Homens e mulheres sem fracassos, sem chagas, cada qual ostentando um coach para chamar de seu e, o
pior, acreditando genuinamente nas mentiras contemporâneas.
Para fugir de suas realidades banhadas de lama, vivem a postar e repostar modelos de vida perfeitos,
brilham os olhos com míseros likes recebidos em redes sociais que mais parecem propagandas de
margarina.
Gente feliz o tempo inteiro significa uma geração incapaz de pensar com a própria cabeça.
Friedrich, certamente, iria “tocar a real”. Jamais omitir-se-ia. Daria uma situada geral na galera,
explicando ser a potência/força vital algo para ser exercido com dignidade e decência. O esplendor da
vida não nasce debaixo de preceitos rasteiros, não podendo e nem devendo ser submetido a uma nefasta
inversão de valores, onde o ser e o ter confundem-se e conflitam-se entre si.

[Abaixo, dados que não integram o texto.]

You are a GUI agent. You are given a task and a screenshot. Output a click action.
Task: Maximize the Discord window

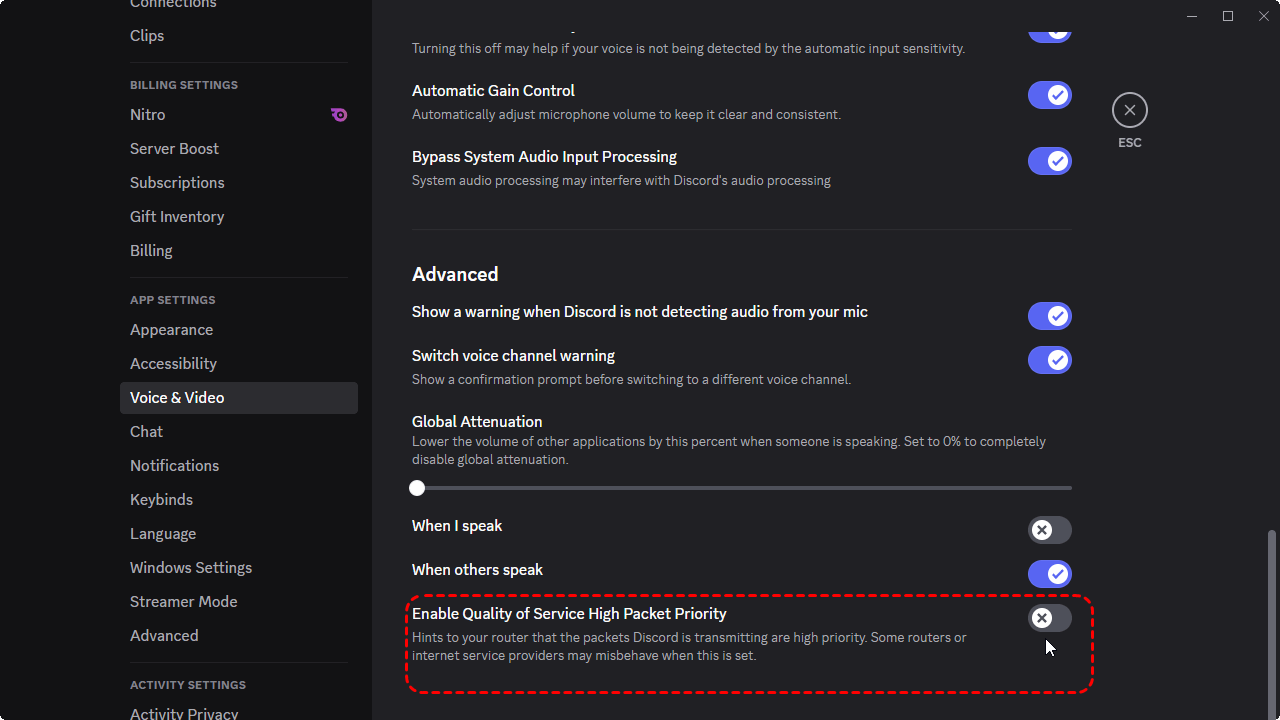[x=1228, y=16]
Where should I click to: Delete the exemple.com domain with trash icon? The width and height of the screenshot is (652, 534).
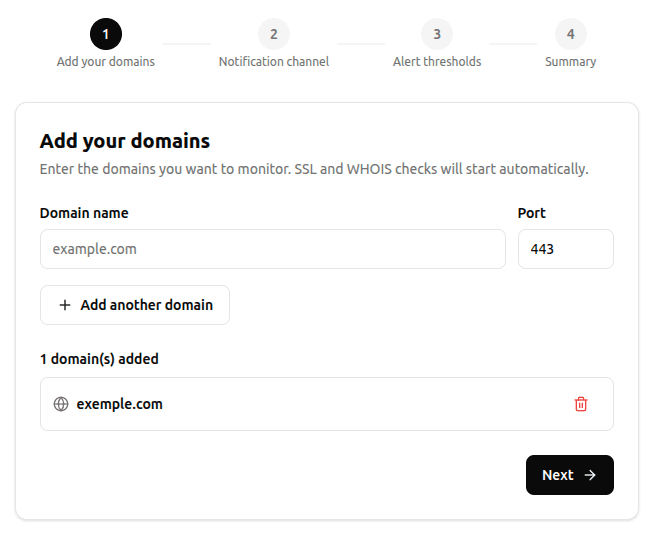(581, 404)
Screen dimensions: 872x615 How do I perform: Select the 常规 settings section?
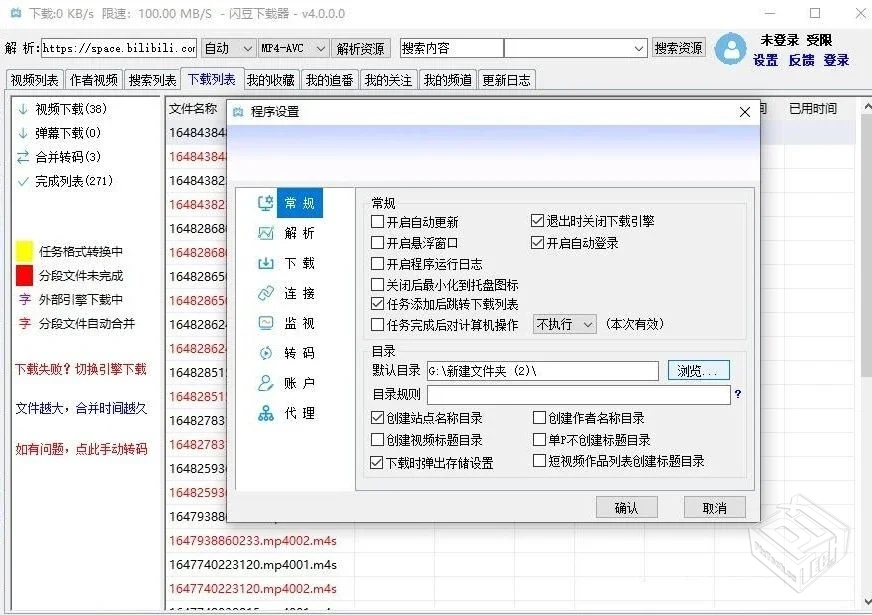(x=299, y=203)
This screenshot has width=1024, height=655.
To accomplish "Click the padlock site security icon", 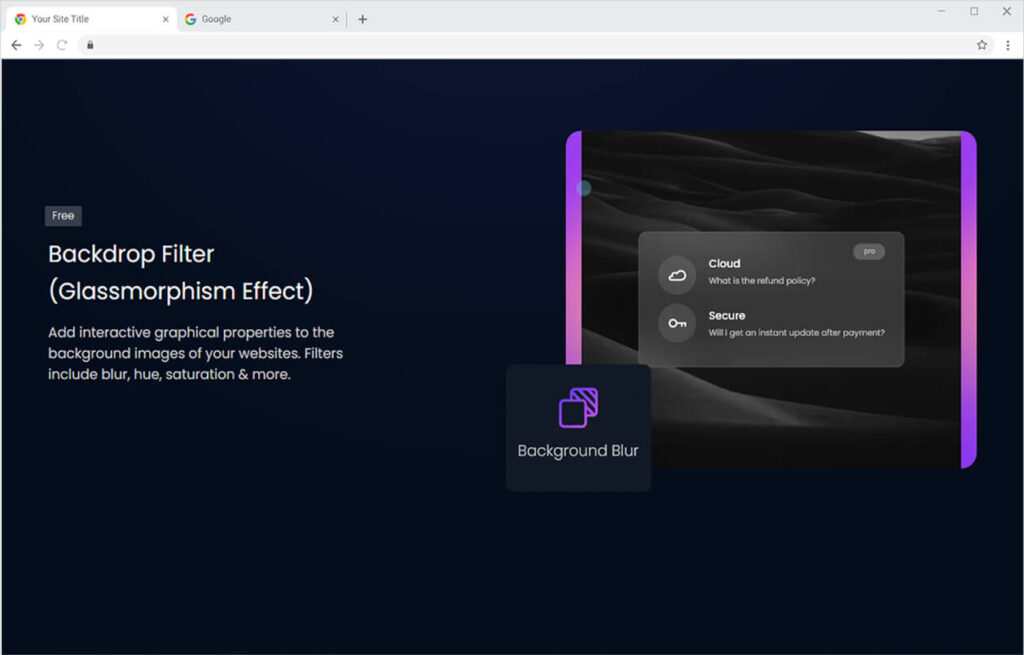I will pyautogui.click(x=89, y=45).
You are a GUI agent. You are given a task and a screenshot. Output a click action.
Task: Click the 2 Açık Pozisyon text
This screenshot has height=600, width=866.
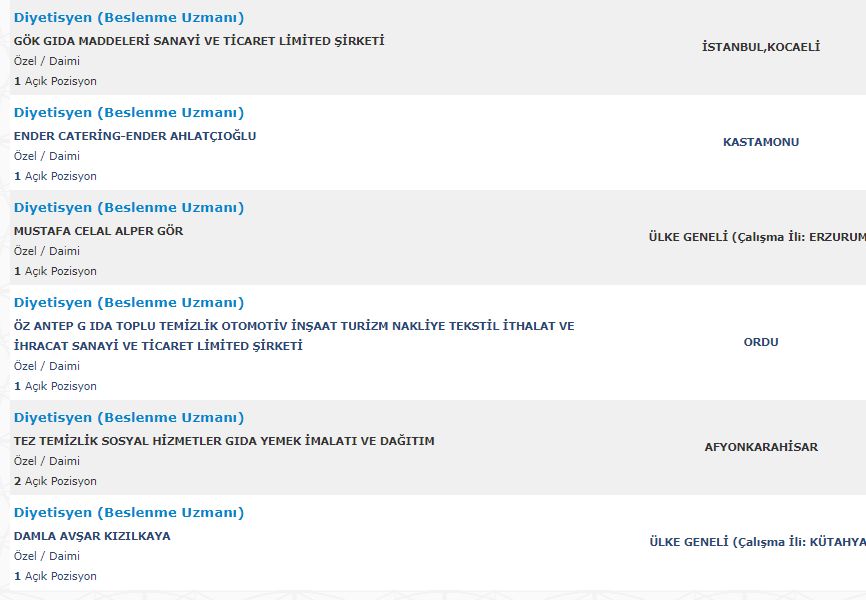[55, 481]

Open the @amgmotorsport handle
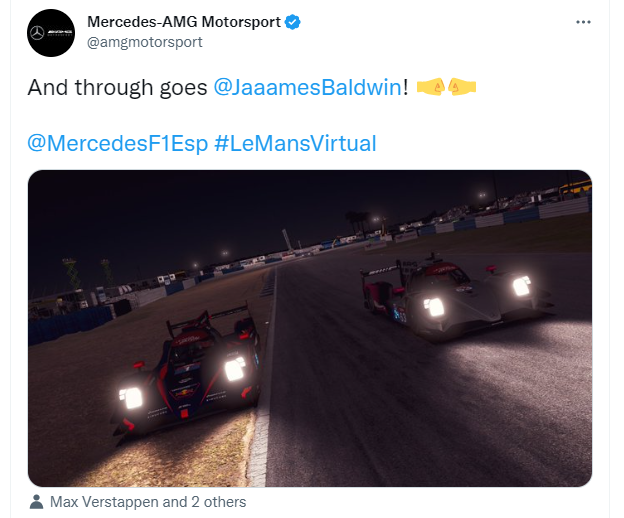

Só se é quando tem, quem não tem, nada o é. O saldo das contas bancárias e as Ferraris estacionadas
em garagens de residências suntuosas são o RG da modernidade. O Instagram tomou o lugar da
profundidade e da intensidade dos instantes. A preocupação em mostrar um prato bonito em um
restaurante elegante tem mais importância do que o momento ou a companhia. Não precisa ser feliz,
basta apenas parecer ser.
A felicidade real está distante e o caminho foi perdido. Os valores éticos e morais construídos em cada
passo, em cada esquina, em cada gesto de compaixão dissiparam-se nessa atmosfera horrenda.
Nietzsche era ateu, segundo ele, Deus estava morto. Nós havíamos o matado.
Em uma de suas obras, o romântico alemão e o alemão romântico resolveu uma querela filosófica entre
os irmãos Karamazov, de Dostoiévski. O cerne da questão era o fato da inexistência de Deus ser o
motivo para ninguém optar pelo em, já que o mal praticado não estaria sob a égide de qualquer punição
na eternidade. Friedrich, imerso em ateísmo, ceticismo, racionalismo, cientificismo, fiel seguidor da
Filosofia Materialista de Lucrécio, também acreditava ser o universo um conglomerado de átomos e
partículas vagando no infinito no nada.
O Professor pagão, em doces e sábias palavras, nos revelou a grandeza de nós mesmos. Deus não
precisa existir, sequer enviar Kant para escrever normativos categóricos para regular o comportamento
humano. Muito pelo contrário, o Mestre ateu nos conclama à coragem de viver em plenitude. Devemos
ser bons, éticos, fortes, ainda que não haja ninguém olhando.
A ética e a moral, conceitos praticamente idênticos na Filosofia Clássica, são a única formula real,
consistente e capaz de promover a felicidade, a paz social e a união dos povos.
Nietzsche continua com a razão andando na mesma intensidade da capacidade dele de fazer inimigos.
Deus não precisa existir dessa maneira, tampouco com esses propósitos. A bem da verdade, no decorrer
da história da humanidade, matar em nome de Deus é fato recorrente. De outra banda, fazer o bem em
nome de Deus não seria mais interessante?
No meu ponto de vista, como uma mera espectadora do meu mundinho, vislumbro uma sociedade
publicitando virtudes de indivíduos sem qualquer autonomia moral para coisa alguma. Por óbvio, Deus
é prescindível! Os deuses contemporâneos usurpam a Soberania do Sagrado todas as vezes que, de
forma cruel, julgam-se entidades superiores, oprimindo e condenando seus semelhantes. O motivo do
pacote de maldades é simplório, Senhores. Para ser vítima dessa sujeirada toda, basta não dar likes, não
aplaudir e não compactuar com as ridículas ideias e ideais dos “corretinhos” modernos.
Virtudes propagadas perdem seu valor. Isso é consenso até entre Aristóteles e Jesus. As sobras, os
restos, o lixo, é puro branning, marketing, picaretice e hipocrisia. É o indigesto resultado de uma
manada de mentalidades mergulhadas em profundos abismos morais. O amor, a coragem, a tolerância e
a paciência são diariamente esmagados por egos hedonistas e narcisistas de sujeitos cujos vínculos
afetivos pueris e gasosos só conseguem se sustentar pelo tempo cronológico dos stories de um
Instagram qualquer.
Que saudade da liquidez de Zygmunt Bauman!